DOCUMENT →

• • • •

COMP6032 - AI Flashcards
What are the 5 types of Agent and what is the difference between them?
Simple Reflex Agents
- Acts solely what it can see.
- Cannot solve problems requiring memory.
Agents with State
- Has basic memory, so can act on previous percepts as well as current.
Goal-based Agents
- Choose an action based on the goal.
- Doesn’t just react, but also plans.
Utility-based Agents
- Extended Goal-based which looks for an optimal solution.
Learning Agents
- Behaviour changes based on feedback from the environment.
What are some examples of Informed and Uninformed Search?
Informed
- Dijkstra’s Algorithm
- A*
Uninformed
- BFS
- DFS
- Iterative Deepening
What is the difference between Weak AI and Strong AI?
Weak AI is designed to a Goal or a Behaviour whereas Strong AI actually has a mind and complete human-like autonomy.
Strong AI does not exist in the real world.
What does PEAS stand for?
Performance Measure - criteria for success.
Environment
Actuators
Sensors
What is the Minimax algorithm?
Minimax is a Game Theory algorithms with 2 agents.
The maximiser will make decisions to maximise their score.
The minimiser will make decisions to minimise the maximiser’s score.
Both players know that the other will play their move by the opposite extreme, and will make their own decisions accordingly
It can be computed recursively.
What is Alpha-Beta Pruning?
Alpha-Beta Pruning is an optimisation over the Minimax algorithm where branches that have not been fully evaluated may be dismissed based on a partial evaluation.
When we compute the decision for a particular turn, rather than computing all of the results and selecting the minimum/maximum, we update a temporary state after every option is computed; <= or >= x.
Consider a 1-turn-per-player game with 2 choices per turn where the maximiser starts.
The 4 possible options that the second player (minimiser) can choose from on the final turn are 3, 4, 2 and 5.
The maximiser will evaluate their first choice as min(3,4) = 3.
When computing the second turn, they will see the 2 and know that the value of that choice is <= 2.
If x <= 2, we know that 3 > x; therefore the 5 (or any number of subsequent branches) does not need to be considered.
What is Propositional Logic?

• • • •

EXTRACTED MATERIAL →
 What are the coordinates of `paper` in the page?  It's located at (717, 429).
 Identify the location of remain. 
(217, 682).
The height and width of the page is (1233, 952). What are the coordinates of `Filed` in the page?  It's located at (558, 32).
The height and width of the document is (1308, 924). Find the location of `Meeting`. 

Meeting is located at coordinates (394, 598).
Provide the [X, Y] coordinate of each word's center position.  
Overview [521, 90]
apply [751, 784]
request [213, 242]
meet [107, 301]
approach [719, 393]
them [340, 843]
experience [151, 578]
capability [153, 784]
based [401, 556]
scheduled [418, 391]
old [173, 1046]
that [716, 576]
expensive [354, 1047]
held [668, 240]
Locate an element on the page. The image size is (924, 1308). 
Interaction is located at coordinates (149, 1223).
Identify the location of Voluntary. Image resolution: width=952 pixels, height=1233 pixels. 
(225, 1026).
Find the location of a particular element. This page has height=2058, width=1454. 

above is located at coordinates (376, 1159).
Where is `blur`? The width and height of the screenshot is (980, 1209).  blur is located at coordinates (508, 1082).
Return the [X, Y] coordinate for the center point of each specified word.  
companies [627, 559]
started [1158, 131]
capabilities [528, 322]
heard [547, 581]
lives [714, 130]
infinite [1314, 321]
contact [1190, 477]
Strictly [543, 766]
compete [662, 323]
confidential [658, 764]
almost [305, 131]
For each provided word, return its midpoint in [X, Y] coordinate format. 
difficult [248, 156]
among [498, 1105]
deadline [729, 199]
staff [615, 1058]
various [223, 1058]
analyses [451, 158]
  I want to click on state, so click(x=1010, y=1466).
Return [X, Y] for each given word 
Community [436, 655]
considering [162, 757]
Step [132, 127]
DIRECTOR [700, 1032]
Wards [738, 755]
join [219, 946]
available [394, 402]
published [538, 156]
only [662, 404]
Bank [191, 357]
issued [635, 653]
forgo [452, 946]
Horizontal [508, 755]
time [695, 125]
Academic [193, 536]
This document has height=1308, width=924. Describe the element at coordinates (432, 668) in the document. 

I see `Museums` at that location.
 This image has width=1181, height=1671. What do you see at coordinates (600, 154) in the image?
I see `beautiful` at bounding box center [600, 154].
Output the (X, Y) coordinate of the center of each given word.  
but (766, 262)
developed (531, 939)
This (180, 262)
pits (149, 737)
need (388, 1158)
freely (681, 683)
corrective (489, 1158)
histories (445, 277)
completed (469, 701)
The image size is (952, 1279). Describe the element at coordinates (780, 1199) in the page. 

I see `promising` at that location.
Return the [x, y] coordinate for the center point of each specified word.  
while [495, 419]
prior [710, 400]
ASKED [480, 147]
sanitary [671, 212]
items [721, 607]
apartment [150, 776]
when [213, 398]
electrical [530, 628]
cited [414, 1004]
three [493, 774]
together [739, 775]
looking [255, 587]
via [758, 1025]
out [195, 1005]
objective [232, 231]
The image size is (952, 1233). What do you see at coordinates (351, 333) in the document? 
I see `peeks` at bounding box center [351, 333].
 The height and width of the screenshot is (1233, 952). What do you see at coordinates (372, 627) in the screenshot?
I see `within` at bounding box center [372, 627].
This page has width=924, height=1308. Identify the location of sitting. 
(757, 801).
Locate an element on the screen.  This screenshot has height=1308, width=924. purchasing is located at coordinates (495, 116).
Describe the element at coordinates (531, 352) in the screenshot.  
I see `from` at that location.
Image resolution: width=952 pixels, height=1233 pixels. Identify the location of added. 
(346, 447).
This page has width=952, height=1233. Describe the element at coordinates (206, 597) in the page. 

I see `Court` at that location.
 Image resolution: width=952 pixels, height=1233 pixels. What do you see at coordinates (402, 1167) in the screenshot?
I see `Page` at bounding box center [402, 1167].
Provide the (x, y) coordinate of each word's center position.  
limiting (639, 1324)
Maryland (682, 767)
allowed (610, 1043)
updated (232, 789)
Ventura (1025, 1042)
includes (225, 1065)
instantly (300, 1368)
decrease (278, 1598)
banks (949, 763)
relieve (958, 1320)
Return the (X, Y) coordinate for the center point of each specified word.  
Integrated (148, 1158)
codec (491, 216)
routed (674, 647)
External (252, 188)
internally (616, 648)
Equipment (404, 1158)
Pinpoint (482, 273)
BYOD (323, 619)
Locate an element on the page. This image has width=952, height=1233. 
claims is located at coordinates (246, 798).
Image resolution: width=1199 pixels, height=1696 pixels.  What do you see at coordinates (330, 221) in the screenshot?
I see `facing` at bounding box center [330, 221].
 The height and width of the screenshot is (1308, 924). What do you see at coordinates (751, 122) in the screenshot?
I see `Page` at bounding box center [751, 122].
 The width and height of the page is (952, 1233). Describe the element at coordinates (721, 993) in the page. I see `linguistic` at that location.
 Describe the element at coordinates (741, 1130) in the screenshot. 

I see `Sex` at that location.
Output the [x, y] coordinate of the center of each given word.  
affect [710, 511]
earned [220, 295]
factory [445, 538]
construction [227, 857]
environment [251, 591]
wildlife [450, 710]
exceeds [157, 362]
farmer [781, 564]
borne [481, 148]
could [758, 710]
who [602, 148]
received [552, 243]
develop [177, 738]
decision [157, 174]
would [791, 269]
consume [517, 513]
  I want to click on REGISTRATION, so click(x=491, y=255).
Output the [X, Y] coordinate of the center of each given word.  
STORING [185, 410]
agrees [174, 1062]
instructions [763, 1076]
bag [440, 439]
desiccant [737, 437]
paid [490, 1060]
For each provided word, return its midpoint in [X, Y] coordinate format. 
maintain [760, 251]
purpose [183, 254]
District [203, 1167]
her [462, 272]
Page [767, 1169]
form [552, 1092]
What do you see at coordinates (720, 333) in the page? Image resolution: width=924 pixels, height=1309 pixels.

• • • •

YOUR TASKS →
A – Rewrite the paragraph of the flashcards that begins "Minimax is a Game Theory" as a short bulleted list that keeps its main facts.
B – Reproduce the flashcards passage starting at "When we compute" and ending at "is Propositional Logic?", substituting "first player" for "maximiser" throughout.

ANSWERS FOR THE EXERCISE →
A –
- Minimax is a game-theory algorithm involving two agents.
- The maximiser makes decisions that maximise its score.
- The minimiser makes decisions that minimise the maximiser's score.
- Each player knows the other will choose the opposite extreme and decides accordingly.
- The algorithm can be computed recursively.

B –
When we compute the decision for a particular turn, rather than computing all of the results and selecting the minimum/maximum, we update a temporary state after every option is computed; <= or >= x.
Consider a 1-turn-per-player game with 2 choices per turn where the first player starts.
The 4 possible options that the second player (minimiser) can choose from on the final turn are 3, 4, 2 and 5.
The first player will evaluate their first choice as min(3,4) = 3.
When computing the second turn, they will see the 2 and know that the value of that choice is <= 2.
If x <= 2, we know that 3 > x; therefore the 5 (or any number of subsequent branches) does not need to be considered.
What is Propositional Logic?